I eliminated only two titles from my TBR list over the past two months—a poor effort considering how much I read. The library is to blame. Nearly every book I put on hold over the past six months arrived on my Kindle all at once, and I had to read like the wind to keep up.

I read a lot of great stuff, though. July has probably been my most fun reading month yet.

Mount TBR Reads

The Absolutist by John Boyne

I have to prepare myself for a John Boyne book. Boyne is in the same club as Kazuo Ishiguro. I know I will enjoy the read, but I want to make sure I’m emotionally ready. You’re never really for a book like The Absolutist, though.

The story is heartbreaking. Definitely one of Boyne’s better novels. I also appreciated the symmetry of the title. The novel names Will the absolutist, but Tristan also embodies the label in an entirely different way. Finally, although Boyne presents Tristan as the ultimate coward, his choices regarding Tristan’s character are anything but cowardly. It made for an interesting dichotomy.

In case I haven’t made myself clear—this is a very good book. 😊

A Memory Called Empire by Arkady Martine

I kept putting off reading this because I thought it would be more complicated. I’d heard the politics rivaled A Game of Thrones. It is most definitely a novel about politics, and there are factions to keep track of, but there is not a vast, continent-spanning cast of characters.

In my opinion, it’s a very well-put-together novel. I can absolutely understand why it won a Hugo award, and I look forward to reading the sequel.
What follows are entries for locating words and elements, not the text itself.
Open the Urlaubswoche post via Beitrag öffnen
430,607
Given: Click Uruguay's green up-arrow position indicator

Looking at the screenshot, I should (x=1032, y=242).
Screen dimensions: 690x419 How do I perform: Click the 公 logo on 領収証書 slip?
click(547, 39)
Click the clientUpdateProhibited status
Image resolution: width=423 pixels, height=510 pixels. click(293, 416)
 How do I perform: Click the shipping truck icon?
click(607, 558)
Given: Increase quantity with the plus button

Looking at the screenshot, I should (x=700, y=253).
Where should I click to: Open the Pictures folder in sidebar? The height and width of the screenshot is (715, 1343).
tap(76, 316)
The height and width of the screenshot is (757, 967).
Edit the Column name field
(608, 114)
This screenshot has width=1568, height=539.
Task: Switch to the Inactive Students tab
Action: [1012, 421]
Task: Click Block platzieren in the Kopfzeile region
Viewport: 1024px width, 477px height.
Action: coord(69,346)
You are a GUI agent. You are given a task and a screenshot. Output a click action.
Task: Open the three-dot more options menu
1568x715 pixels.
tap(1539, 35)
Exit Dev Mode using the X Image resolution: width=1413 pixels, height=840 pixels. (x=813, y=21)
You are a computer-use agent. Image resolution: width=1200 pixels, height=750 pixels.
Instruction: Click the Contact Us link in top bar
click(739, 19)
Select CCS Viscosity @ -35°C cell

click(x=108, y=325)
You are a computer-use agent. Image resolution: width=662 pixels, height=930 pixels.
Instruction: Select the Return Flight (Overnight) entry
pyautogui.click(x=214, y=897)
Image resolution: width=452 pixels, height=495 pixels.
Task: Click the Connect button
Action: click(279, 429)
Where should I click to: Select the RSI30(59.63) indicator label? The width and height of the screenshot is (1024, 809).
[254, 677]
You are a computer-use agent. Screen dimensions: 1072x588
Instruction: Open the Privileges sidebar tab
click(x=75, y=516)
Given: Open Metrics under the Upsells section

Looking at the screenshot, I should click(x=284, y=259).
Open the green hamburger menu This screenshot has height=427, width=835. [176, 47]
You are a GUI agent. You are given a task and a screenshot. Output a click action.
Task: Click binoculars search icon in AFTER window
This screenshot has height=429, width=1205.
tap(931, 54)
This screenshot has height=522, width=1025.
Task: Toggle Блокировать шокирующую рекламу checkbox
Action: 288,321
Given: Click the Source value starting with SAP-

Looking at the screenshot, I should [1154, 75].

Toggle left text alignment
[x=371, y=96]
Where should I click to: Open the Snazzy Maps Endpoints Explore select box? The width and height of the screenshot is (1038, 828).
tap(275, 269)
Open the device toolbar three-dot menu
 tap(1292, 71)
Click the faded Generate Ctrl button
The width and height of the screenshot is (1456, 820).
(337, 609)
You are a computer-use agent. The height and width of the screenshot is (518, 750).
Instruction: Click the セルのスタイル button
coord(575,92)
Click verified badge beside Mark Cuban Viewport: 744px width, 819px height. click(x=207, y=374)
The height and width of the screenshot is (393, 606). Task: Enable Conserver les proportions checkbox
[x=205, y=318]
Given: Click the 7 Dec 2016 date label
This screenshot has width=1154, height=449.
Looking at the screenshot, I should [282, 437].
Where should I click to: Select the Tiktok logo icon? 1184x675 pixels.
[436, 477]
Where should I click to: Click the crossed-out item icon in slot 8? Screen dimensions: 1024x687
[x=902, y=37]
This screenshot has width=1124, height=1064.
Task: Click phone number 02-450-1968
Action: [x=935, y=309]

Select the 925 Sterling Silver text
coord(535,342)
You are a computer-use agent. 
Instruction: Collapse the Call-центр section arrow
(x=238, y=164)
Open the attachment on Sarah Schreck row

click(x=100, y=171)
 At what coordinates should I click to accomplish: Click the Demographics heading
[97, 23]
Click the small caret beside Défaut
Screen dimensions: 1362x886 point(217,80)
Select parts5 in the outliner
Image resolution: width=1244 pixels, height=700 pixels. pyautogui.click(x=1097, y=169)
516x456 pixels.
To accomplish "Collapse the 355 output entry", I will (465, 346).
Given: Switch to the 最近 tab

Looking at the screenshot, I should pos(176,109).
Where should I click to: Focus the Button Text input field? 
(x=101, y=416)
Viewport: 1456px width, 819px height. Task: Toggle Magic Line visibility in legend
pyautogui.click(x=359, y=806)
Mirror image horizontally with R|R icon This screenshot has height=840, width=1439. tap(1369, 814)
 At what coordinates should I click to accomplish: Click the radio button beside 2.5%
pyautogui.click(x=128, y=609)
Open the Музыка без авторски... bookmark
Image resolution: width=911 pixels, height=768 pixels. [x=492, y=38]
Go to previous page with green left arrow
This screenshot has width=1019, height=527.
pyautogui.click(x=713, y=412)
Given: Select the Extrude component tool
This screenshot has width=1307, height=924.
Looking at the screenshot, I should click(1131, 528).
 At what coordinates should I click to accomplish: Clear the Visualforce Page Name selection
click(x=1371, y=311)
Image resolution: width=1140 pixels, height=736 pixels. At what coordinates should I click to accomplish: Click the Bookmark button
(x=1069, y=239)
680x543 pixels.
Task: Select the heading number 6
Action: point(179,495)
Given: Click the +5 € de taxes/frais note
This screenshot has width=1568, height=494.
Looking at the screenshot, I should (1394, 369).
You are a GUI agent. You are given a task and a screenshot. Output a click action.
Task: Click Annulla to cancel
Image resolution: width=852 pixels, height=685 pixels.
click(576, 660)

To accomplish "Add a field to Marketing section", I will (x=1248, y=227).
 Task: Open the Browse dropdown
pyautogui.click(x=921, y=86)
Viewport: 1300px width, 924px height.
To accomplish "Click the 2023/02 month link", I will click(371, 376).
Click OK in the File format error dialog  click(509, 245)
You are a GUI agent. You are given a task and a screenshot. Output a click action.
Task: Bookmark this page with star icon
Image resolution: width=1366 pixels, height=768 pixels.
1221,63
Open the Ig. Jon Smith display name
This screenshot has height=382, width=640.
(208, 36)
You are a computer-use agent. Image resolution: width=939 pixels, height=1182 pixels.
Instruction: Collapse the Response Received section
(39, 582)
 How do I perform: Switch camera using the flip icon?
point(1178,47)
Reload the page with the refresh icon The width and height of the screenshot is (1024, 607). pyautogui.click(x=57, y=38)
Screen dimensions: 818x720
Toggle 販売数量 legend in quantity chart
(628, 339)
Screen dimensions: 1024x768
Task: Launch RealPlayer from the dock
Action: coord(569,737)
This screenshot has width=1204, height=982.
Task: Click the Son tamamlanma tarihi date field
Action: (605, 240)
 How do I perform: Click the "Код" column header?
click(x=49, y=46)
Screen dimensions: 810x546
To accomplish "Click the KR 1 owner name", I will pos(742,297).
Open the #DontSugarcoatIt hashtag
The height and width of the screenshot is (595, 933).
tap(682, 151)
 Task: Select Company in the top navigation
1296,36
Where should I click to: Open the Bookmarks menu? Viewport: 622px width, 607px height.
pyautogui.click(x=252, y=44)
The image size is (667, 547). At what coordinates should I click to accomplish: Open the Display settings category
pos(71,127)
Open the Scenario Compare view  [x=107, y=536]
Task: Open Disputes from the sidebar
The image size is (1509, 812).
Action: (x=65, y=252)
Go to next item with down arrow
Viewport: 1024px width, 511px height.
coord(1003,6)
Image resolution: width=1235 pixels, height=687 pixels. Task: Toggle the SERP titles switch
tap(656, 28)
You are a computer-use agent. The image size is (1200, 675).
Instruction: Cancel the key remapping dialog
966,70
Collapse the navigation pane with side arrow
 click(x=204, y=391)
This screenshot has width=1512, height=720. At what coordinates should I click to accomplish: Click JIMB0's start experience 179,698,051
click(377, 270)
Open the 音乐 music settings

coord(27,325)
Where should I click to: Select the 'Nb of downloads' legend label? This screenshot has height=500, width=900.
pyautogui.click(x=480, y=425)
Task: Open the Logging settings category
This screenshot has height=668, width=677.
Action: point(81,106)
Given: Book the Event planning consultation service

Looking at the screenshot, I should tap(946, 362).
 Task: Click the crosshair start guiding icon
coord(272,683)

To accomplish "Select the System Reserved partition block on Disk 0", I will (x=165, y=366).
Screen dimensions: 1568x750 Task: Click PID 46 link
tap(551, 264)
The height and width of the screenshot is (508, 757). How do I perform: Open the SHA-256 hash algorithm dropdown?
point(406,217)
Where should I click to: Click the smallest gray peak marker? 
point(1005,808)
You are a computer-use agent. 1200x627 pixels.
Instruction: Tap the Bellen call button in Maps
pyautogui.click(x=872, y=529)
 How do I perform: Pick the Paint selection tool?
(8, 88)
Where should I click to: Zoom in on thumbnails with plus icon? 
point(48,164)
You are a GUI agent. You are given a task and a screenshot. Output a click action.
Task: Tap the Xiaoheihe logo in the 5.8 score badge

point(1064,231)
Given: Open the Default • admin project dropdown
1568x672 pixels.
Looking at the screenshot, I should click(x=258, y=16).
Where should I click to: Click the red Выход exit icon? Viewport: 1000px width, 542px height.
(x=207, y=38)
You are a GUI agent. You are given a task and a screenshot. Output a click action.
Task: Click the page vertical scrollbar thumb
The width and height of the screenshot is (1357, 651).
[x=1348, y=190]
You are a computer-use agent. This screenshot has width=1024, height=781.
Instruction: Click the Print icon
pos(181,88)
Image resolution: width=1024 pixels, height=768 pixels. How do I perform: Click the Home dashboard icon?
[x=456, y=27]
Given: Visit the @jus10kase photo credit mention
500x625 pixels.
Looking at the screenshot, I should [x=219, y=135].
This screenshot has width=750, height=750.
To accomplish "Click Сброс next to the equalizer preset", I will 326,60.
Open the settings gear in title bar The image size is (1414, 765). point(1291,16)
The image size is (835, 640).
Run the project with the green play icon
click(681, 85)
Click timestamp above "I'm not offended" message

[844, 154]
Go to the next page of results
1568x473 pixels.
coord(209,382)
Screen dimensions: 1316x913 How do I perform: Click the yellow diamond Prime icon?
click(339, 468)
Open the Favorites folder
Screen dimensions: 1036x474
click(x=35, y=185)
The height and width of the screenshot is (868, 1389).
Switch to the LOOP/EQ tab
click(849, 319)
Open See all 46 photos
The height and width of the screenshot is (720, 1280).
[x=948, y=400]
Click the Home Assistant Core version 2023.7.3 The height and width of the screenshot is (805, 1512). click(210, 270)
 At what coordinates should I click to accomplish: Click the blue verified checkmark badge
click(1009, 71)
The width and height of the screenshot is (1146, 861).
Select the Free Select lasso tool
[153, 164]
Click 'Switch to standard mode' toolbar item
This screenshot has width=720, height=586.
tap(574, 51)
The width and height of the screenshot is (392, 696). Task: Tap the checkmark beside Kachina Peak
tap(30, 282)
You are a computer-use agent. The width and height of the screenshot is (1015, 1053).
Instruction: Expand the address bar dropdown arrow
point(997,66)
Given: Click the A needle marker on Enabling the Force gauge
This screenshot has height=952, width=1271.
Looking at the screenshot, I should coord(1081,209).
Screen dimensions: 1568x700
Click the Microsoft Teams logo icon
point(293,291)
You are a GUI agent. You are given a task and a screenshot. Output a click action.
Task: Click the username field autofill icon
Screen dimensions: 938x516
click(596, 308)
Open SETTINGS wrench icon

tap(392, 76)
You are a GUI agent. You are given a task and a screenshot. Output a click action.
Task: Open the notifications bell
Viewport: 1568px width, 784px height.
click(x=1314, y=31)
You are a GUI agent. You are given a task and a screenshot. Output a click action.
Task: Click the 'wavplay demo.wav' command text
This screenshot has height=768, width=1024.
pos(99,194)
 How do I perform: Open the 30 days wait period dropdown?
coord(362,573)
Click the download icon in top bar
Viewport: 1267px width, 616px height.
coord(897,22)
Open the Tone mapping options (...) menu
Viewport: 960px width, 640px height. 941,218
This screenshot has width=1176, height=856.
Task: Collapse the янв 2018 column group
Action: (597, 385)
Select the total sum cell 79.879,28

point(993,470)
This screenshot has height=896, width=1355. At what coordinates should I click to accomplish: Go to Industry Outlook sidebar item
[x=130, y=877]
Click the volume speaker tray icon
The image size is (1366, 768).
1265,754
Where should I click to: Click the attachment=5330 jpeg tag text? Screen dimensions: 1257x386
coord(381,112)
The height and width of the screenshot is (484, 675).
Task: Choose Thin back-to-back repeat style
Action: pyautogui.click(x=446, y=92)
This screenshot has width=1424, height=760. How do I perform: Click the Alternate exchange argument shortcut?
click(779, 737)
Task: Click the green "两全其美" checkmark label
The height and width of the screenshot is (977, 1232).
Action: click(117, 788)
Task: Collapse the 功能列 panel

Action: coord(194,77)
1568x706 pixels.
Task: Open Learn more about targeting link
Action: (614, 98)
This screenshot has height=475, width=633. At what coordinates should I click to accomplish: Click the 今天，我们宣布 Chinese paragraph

I expected a stronger emotional punch, though. I felt what I was supposed to feel during certain events but wanted a deeper investment. I hope that will come as the series continues.

Other Great Reads

Project Hail Mary by Andy Weir

Project Hail Mary is one of those reads where five stars are not enough. The story hit all the right notes, and the ending was even better than I could have anticipated. The science and disasters did get a little tedious in the latter third, but I remained engaged enough to stick with the story, knowing I could trust it all to work out.

Razorblade Tears by S.A. Cosby

Two fathers, one black, one white, set out to avenge the deaths of their sons—who were married. Neither of them was comfortable having a gay son, but they’re even less enchanted with their sons’ deaths. 

As with Cosby’s last novel, Blacktop Wasteland, this is as much an exploration of the culture of rural Virginia as it is a mystery wrapped inside a thriller. Both are great reads, but Razorblade Tears has edgy humor to it that balances the darker themes. I liked it very, very much.

Set My Heart to Five by Simon Stephenson

Calling all Murderbot fans! Set My Heart to Five is cuter and sweeter but has all the dry humor I would expect from a book about a sentient robot. Briefly, the book tells the story of Jared, a robot dentist who has no desire to be more until one day he notices an odd set of digits in his number cloud. Working out what it means sets him on the path to discovering his emotions—which he’s not supposed to have. Armed with an emotional wheel, Jared heads to Hollywood to write a movie about robots with feelings, hoping to convince humanity that he is not dangerous. I laughed, cried, and enjoyed every minute of this story.

Not Pretending Anymore and Hate Notes by Penelope Ward and Vi Keeland 

This writing duo is fast becoming my go-to for contemporary romance. Their books feature all the story I’m looking for with added humor and so much heart. I always feel so damn satisfied after turning the last page. I’m glad I wasn’t driving while I listened to the epilogue of Hate Notes. So incredibly moving and just the best.

Well Fed (Mountain Man #4) by Keith Blackmore

 A great cap to the series. I loved the ending. The only slightly off note about this book for me (and it feels slight because there was so much goodness, including Wallace and Collie) was the number of times Gus passed out or proved ineffectual. He was badass in the first half of the book, single-handedly destroying Mortimer. Then when Collie showed up, he seemed to lose his nerve. Having read that this problem is even worse in the next book, I have decided to end the series here, leaving the characters in a good place.